Stadtbaurätin Elisabeth Merk:"Man kann den Job nur in einer Stadt machen, für die man sich begeistert"

Stadtbaurätin Elisabeth Merk

Mit der nächsten Amtszeit wird Elisabeth Merk 18 Jahre lang Stadtbaurätin gewesen sein. Viel Zeit, um München zu gestalten.

(Foto: Alessandra Schellnegger)

Der Job als Stadtbaurätin ist für Elisabeth Merk oft undankbar. Aber sie hat als Stadtbaurätin präzise Vorstellungen, wie die Stadt künftig aussehen soll.

Von Sebastian Krass

Betritt man das Büro der Stadtbaurätin Elisabeth Merk im sechsten Stock des zwölfstöckigen Hochhauses an der Blumenstraße, fällt zunächst der runde Besprechungstisch auf, mit Gläsern und Wasserkaraffen, wie üblich. Doch dann bleibt der Blick am Schreibtisch hängen: was für ein Durcheinander. Hinter, neben, auf dem Schreibtisch, überall Stapel von Papier. Es ist ein - sagen wir - ungewöhnliches Büro für die Chefin einer Behörde mit 800 Mitarbeitern. "Ich stehe dazu", sagt Merk.

Dass die Stadtbaurätin das große Ganze im Blick behält, wird schnell klar, wenn man sie fragt: Wie sieht München im Frühjahr 2025 aus? Da könnte sie von Projekten und Ideen sprechen, alles unter Vorbehalt natürlich, kann ja viel dazwischenkommen. Elisabeth Merk geht die Frage anders an. Sie streift in Gedanken durch die Stadt und benennt ohne großes Überlegen und ziemlich präzise, was bis dahin alles passiert - wenn es nach ihr geht.

Kleine Aufzählung: viel weniger Autos in der Innenstadt, dafür mehr Tiefgaragen an deren Rändern, damit die Altstadt auch für Autofahrer erreichbar bleibt. Eine Tiefgarage für Fahrräder in der Innenstadt. Ein umgestalteter Sattlerplatz. Mehr Hochhäuser, auch höher als 100 Meter. "Mindestens zehn Dantebäder", so nennt Merk das Konzept, Parkplätze mit Wohnungen zu überbauen. 600 Wohneinheiten in Holzbauweise im Prinz-Eugen-Park. Die ersten 11 000 Einwohner im neuen Stadtteil Freiham. Fertige Genossenschaftsbauten und eine neue Nutzung von Tonnen- und Jutierhalle im Kreativquartier.

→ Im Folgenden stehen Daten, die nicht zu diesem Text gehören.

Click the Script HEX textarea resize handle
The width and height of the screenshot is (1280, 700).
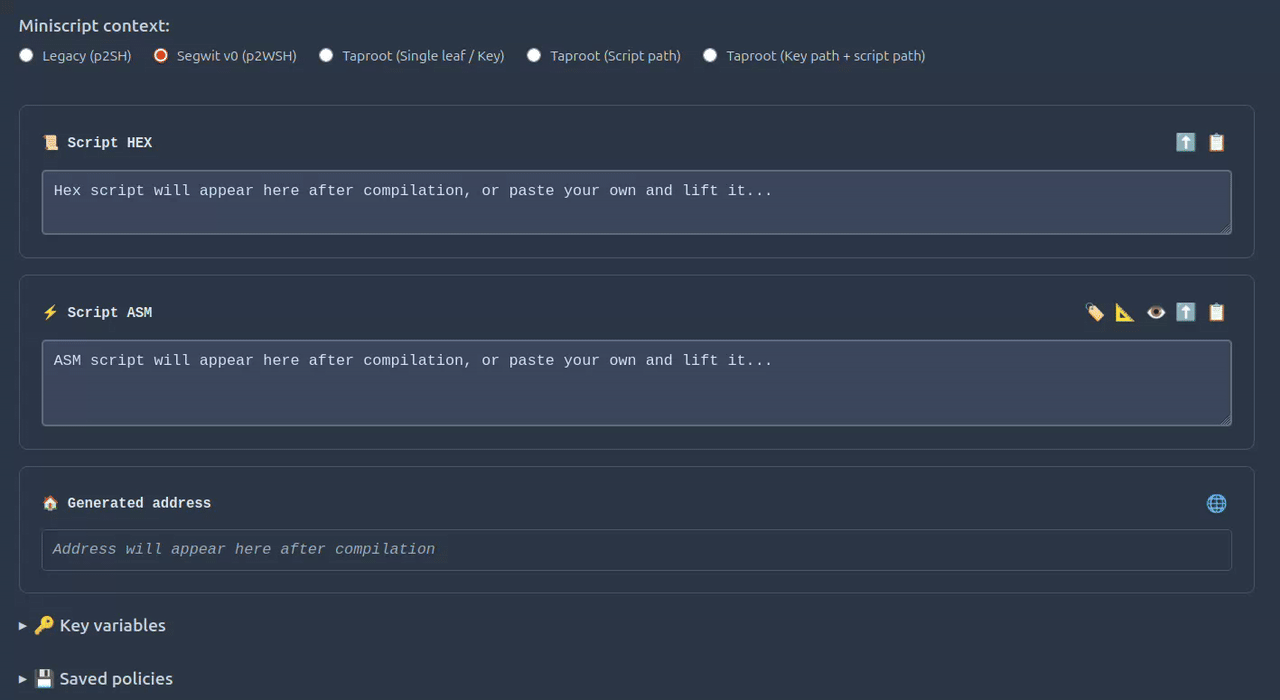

Wenn es nach Elisabeth Merk geht, dann wird München also in gut sechs Jahren anders aussehen. Dass sie all diese Themen angehen darf, hat der Stadtrat kürzlich beschlossen. Mit 64 von 64 gültigen Stimmen bestätigte er die 55-Jährige als Referentin für Stadtplanung und Bauordnung oder, wie es gemeinhin heißt, als Stadtbaurätin. Ihre Amtszeit dauert bis Ende April 2025. Manche sagen, der Posten sei der zweitwichtigste nach dem Oberbürgermeister. Dennoch ist er oft undankbar.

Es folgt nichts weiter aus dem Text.